Denn was wir heute mit Preissteigerungen allerenden erleben, ist nur ein Vorbote der kommenden Knappheiten. Genau 50 Jahre nach Veröffentlichung von „Die Grenzen des Wachstums“ erweisen sich die Prognosen als richtig, auch wenn sich die Knappheiten der Ressourcen an unterschiedlichen Stellen zeigen.
Lucas Böhme stellt sich und den Lesern auf Seite 13 die berechtigte Frage: „Knappheit – der neue Supertrend der Zukunft?“
Wobei man von Supertrend nicht reden kann. Hier trendet nichts. Hier schauen die besoffenen Genießer eines auf Raubbau basierenden Wohlstands in die Abgründe, die sie mit 50 Jahre langer Ignoranz aufgerissen haben. Ist doch genug da von allem!? Nein, ist es nicht. Jedenfalls so nicht, wie ein völlig entfesselter Weltmarkt mit den Ressourcen dieses einzigartigen Planeten umgeht.

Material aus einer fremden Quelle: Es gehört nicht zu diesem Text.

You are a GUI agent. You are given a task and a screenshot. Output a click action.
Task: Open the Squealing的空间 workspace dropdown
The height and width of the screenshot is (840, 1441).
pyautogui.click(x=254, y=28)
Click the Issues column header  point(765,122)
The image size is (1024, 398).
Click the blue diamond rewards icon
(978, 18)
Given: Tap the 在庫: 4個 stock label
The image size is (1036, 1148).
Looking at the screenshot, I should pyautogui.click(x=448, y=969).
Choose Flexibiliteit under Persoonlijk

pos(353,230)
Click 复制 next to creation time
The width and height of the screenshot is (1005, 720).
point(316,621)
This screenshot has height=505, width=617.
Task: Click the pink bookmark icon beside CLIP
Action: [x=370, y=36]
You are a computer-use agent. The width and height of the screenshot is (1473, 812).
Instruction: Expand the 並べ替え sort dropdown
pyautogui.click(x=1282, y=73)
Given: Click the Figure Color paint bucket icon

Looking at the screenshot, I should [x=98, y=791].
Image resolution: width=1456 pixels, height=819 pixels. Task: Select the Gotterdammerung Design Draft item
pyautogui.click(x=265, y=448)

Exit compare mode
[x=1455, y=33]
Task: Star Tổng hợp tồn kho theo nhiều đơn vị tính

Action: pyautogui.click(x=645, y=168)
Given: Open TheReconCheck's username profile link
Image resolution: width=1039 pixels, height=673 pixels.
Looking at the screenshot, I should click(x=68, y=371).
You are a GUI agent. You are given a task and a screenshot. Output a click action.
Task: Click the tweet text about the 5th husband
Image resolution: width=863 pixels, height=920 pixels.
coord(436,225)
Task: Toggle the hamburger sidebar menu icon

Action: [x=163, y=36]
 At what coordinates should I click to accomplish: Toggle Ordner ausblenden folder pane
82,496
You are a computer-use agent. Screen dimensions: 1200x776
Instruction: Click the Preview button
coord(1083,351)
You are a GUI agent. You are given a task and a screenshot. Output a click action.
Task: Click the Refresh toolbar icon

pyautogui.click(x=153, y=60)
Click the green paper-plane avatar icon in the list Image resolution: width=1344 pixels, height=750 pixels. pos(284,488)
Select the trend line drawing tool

Wenn Provokation schon die „Gesprächsbasis“ ist
„Die Leute sind durch die sozialen Netzwerke vermutlich alle abgestumpft“, sagt OXON im Interview von Sabine Eicker mit der Band „SOKO LiNX“, die eigentlich auch mit ihrer Namenswahl richtig provozieren wollte. Aber wo die Provokation längst zum wichtigsten „Gesprächs“-Merkmal geworden ist, läuft auch musikalische Provokation zunehmend ins Leere.
Das Interview findet man auf Seite 14, bevor Jens-Uwe Jopp auf den Seiten 16 und 17 auf seine Weise auf den Hochmut unserer Zeit eingeht – einmal mit der Besprechung von Katja Diehls Buch „Autokorrektur“ und zum anderen mit seinem geübten Griff zu Schiller, dessen Drama „Maria Stuart“ er diesmal würdigt – auch indem er den so treffenden Satz zitiert: „Denkt an den Wechsel alles Menschlichen. Es leben Götter, die den Hochmut rächen.“
Wer liest noch Schiller? Und wer versteht noch, was in solchen Sätzen steckt?
Und natürlich ist diese LZ auch deshalb etwas Besonderes, weil sie wieder auf vier Seiten einlädt zum Fußballbegegnungsfest „Max & Leo Bartfeld-Pokal“ vom 8. bis 10. Juli, dem wohl schönsten Fußballfest, das Leipzig zu bieten hat.
Eines, bei dem sich die Gemüter einmal nicht erhitzen, wie das sonst für gewöhnlich bei der Fußballerei so ist und in den dann folgenden „Spielberichten“, die oft eher Schlachtberichten ähneln. Beim Bartfeld-Pokal geht es tatsächlich um Begegnung und Freude am Spiel. So wie Fußball ursprünglich einmal gedacht war. Und wie man das Leben und die Welt für gewöhnlich nehmen sollte: mit Spielfreude und Leidenschaft.
Es könnte ganz leicht sein – ohne die Hitzköpfe, die sich so gern für etwas Besseres halten und sich auch so benehmen.
Die Wahrheit ist: Wir werden alle kein gutes Bild abgeben, wenn wir unseren Kindern und Enkeln einen geplünderten Planeten hinterlassen, auf dem die Wälder verbrennen und die Böden verdorren und die Angst vor „vielen schönen Tagen“ (Goethe) den Alltag der Menschen bestimmt.